自己紹介
- 北村雄一(北村@)
- イラストレーター兼ライター 詳しくはhttp://www5b.biglobe.ne.jp/~hilihili あるいは詳細プロフィール表示のウェブページ情報をクリック
2014年11月19日水曜日
存在とは....しかしもはや何もかもが手遅れである
存在とは何か?
∧∧
(‥ )答えようがないよね
\‐
(‥ )答えようがないね
でも次のように
考えてみればどうだろう?
それが存在する。それってどのぐらい確かな根拠があるの?
∧∧
( ‥)あなたはSFオタクという
言葉を使った
ではSFオタクとは
実在するのだろうか?
( ‥)実在するのか?
‐□ 問題はだよ
この場合のSFオタクとは
「寄生獣」良いよね
”いや、あれの元ネタは
「20億の針」だ”
そう言って
SF小説の知識を
ひけらかした人
という意味なんだよな
あるいはこの人に類似の行為をする人をSFオタクと便宜的に言っているだけにすぎないとも言える。
つまりこの話である=>hilihiliのhilihili: 今はね、トサカが流行りなんすよ
この使い方に関する限り、ここで言っているSFオタクとは、
泣きぼくろのある人
酒を飲むと泣き上戸になる人
ショートヘアの女の子が好きな人
という程度の意味にしかならない。
∧∧
(‥ )ある特徴を持った人
\‐ という意味でしかないね
(‥ )ある特徴を持ったものを
集めて指し示す
これだけだと
実在するとは言えないなあ
もちろん、個々の個人は存在するのだ。先の「寄生獣」は「20億の針」だ、と言った人は実在する。それに類似する行為を行う人も実在する。

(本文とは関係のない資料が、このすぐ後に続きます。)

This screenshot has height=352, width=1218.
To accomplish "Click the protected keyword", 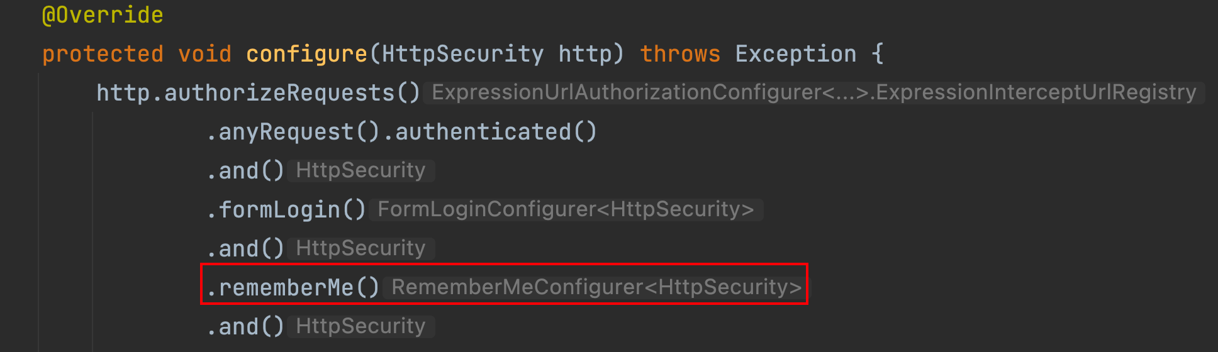I will pyautogui.click(x=103, y=54).
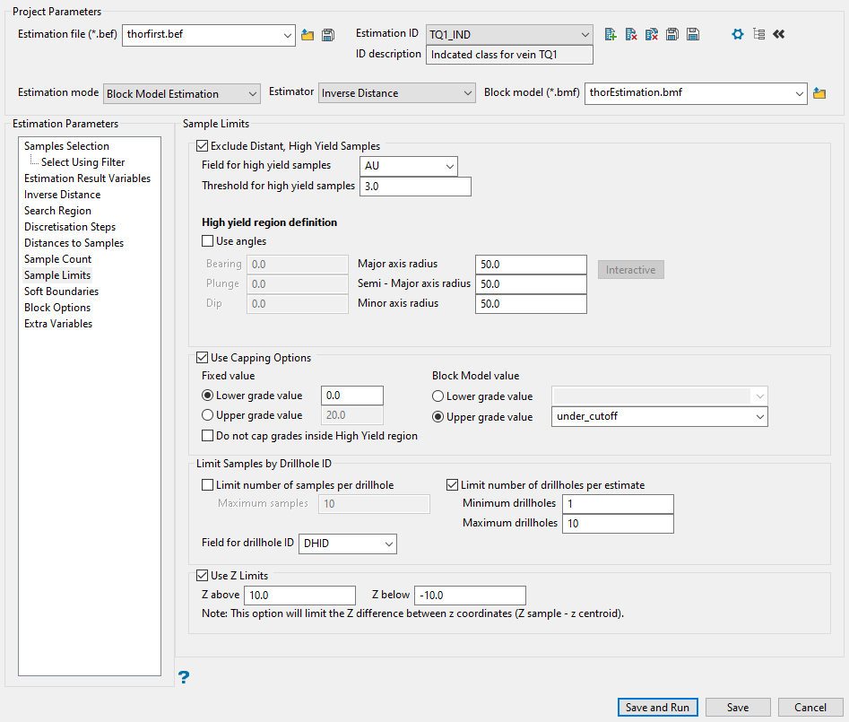Enable the Use angles checkbox
Image resolution: width=849 pixels, height=722 pixels.
209,241
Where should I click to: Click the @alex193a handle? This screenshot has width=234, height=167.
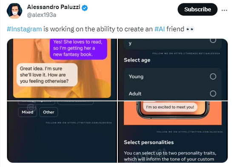click(x=42, y=15)

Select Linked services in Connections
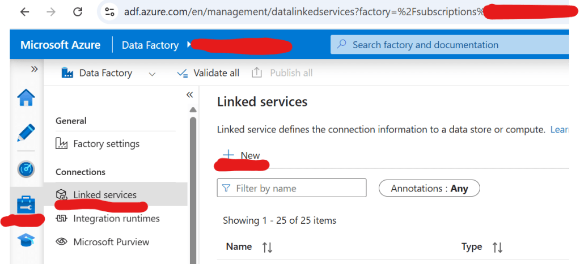104,195
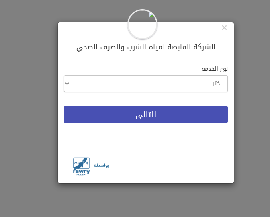
Task: Open the نوع الخدمه service type dropdown
Action: [145, 84]
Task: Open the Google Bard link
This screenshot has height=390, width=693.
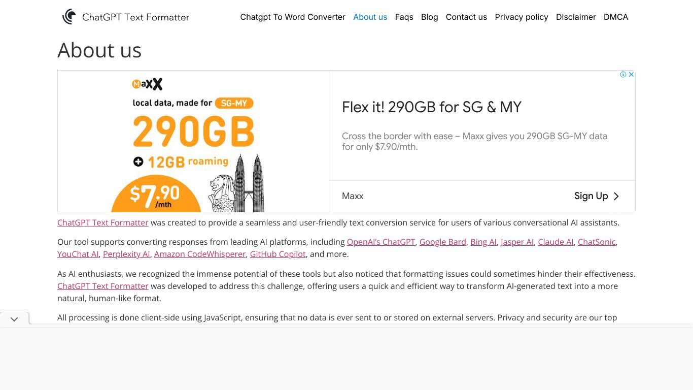Action: 442,242
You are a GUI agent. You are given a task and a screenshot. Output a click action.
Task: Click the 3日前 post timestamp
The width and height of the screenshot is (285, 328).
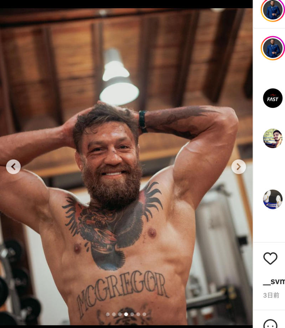[x=271, y=295]
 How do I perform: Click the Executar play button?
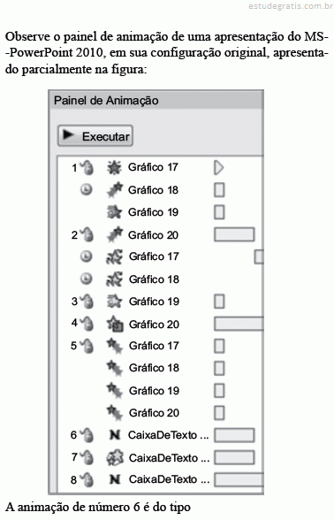click(95, 136)
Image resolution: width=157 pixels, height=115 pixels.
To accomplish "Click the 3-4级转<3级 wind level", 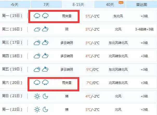I will point(144,29).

問題は、では、個々の個人はいるが、それらはひとつの集合であると言えるのか? ということになる。
∧∧
( ‥)つまりSFオタクと呼ばれる
個人は存在するが
その個人をまとめた集合
”SFオタク”という集合は
実在するのか?
(‥ )小難しい話をすると
集合には
存在する集合と
存在しない集合が
あるんだけどな
例えばの話、すべての時計が正午を告げた。でっあるから時計が一つの集合として機能しているか? と言えばそうではないだろう。
∧∧
(‥ )時計は同じ時刻に合わせて
\‐ 動くように設定されて
いるだけだからね
この集合は集合として
存在しているとは言えない
(‥ )だがしかし
お互いに通信によって
時刻を合わせている
そういう時計たちなら
どうであろうか?
それは巨大なひとつの存在だ、と言って良いだろう。
∧∧
( ‥)それを言えば
サッカーチームは存在する
わけだね
(‥ )取りあえず相互作用を
していることは確かだな
もちろん、内部では様々な思惑が渦巻き、暗闘も葛藤もあろう。しかし、ひとつの目的に沿って組織化され動いていることには違いない。
あるいはこうも言える。
一致団結して動いているチームは存在が強い
反対に、観客席から人を適当に選んで、さあ、チームとして試合をしろと言われた場合、それは存在がひどく希薄であると
∧∧
(‥ )つまるところ
\‐ 存在する、しないとは
0か1かではなくて
有無の間のグラデーションで
あるのかもしれない
(‥ )最初に言った
SFオタクという
言い様の場合だと
これはこのSFのパクリだ
と主張する人のこと
それだけなのだ
この言葉のままなら
集合としての存在は
希薄だよね
少なくとも
ひとつの集合として
連動して動く奴ら
という指定はここにない
とはいえ、一方では言うではないか。
我こそはオタクの王者なり。
我が思うに、真のオタクはいなくなってしまったのである、と。
これは、存在に関する極めて強力な主張である。
∧∧
( ‥)実在する私は断言する
SFオタクは集合として実在する
私はその集合の一員である
そして私は集合の喪失に
抗議する
そう述べておりますよ
( ‥)少なくとも本人は
‐□ SFオタクという集合が
実在すると認識できた
しかめっつらしい、もったいぶった言い方をすれば、相互作用するひとつの系、とでも言うのか。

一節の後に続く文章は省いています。